American group social psychologists decided to conduct a study that was supposed to clarify why parents teach or, on the contrary, do not teach children to ask for forgiveness. For this purpose, 483 parents with children aged 3 to 10 years were selected, with the majority of the subjects being women.

    96% of parents believe it is important for their children to ask for forgiveness if they intentionally upset someone. Moreover, many are ready to remind the child that he should apologize, because, in their opinion, this helps instill responsibility, increases empathy and allows him to successfully cope with a difficult situation.

    88% of parents agreed that it is important to apologize even when the offense was caused unintentionally. In this case, parents subconsciously want to save their children from the shadow that an, albeit random, but nevertheless unpleasant act casts on them.

    5% of parents are sure that apologies are nothing more than empty words.

This last result is particularly interesting: the same topic is discussed in the article “Why we should not force a child to apologize” by Sarah Ockwell-Smith, a psychologist and author of books on natural parenting.

She regards an apology as a consequence of empathy: by asking for forgiveness, we seem to share the pain of the person we offended. In children younger age As a rule, empathy is poorly developed. It turns out that they are asking for forgiveness for something that they cannot yet understand; “I’m sorry” for them is nothing more than an indulgence, freeing them from parental anger or the censure of others.

A fun guide to types of apologies in Japan.

It turns out that an apology trades true empathy for a liberating lie. “Do you want your child to learn to lie?” - Ockwell-Smith asks provocatively. Instead of being forced to say “sorry,” the psychologist suggests teaching children by example: let parents who notice that their child has pushed another apologize to the offended person. And then, when they are alone with their child, they will discuss the situation in a calm tone.
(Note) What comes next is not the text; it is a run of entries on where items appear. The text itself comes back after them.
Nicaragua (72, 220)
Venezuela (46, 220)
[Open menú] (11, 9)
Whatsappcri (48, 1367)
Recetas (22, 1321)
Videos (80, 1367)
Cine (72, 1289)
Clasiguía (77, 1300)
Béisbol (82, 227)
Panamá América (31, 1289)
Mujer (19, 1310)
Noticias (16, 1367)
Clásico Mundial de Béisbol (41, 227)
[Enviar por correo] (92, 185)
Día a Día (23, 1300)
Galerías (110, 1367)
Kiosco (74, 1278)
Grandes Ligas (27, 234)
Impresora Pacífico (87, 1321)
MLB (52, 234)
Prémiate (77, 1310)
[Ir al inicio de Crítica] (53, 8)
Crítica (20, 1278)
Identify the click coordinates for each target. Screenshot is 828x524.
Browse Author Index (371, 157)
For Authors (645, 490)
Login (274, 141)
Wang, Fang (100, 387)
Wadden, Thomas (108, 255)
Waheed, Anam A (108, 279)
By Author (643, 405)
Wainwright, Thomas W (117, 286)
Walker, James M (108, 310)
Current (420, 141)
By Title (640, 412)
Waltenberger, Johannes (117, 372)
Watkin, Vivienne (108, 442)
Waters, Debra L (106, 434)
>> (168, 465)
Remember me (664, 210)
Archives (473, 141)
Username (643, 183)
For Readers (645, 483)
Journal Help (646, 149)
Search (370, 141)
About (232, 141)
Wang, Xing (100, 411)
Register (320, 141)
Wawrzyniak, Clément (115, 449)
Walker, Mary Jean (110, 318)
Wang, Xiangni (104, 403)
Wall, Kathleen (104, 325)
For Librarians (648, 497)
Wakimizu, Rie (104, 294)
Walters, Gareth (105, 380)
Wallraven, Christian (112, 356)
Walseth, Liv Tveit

But, if we start from Ockwell-Smith’s thoughts, it turns out that all norms of politeness are complete hypocrisy. Is it when we say hello that we wish for health? And when we leave the routine “goodbye”, do we always dream of the next meeting? Yes, perhaps these are “empty words,” but they help start a conversation and demonstrate a friendly attitude towards the interlocutor. If we do not greet a person, it means that by refusing a greeting, we are signaling to him about our offense / contempt / reckless disregard for the conventions of etiquette. You can break the rules, but to do this you need to know them.

So, instead of blindly teaching in what situations to ask for forgiveness, wouldn’t it be easier to create a safe atmosphere in which the child would feel confident enough to offer a sincere apology if he offended someone?

Admitting your mistakes is the practice of humanity. It is an acknowledgment that we are not perfect machines, programmed to do what is right, and are not immune to error.

It's not easy, but if you want to learn how to sincerely apologize, Denise D. Cummins, in Seven Powerful Ideas That Shape the Way We Think, says to first recognize that an apology is a message for the wronged party. It means not only that you are a living person with the right to make mistakes, but also that you do not deny another the right to attention and support, because he is a person just like you.

Secondly, remember: people who demand an apology from you do not need it, but your submission. Submitting and needing support are two different things.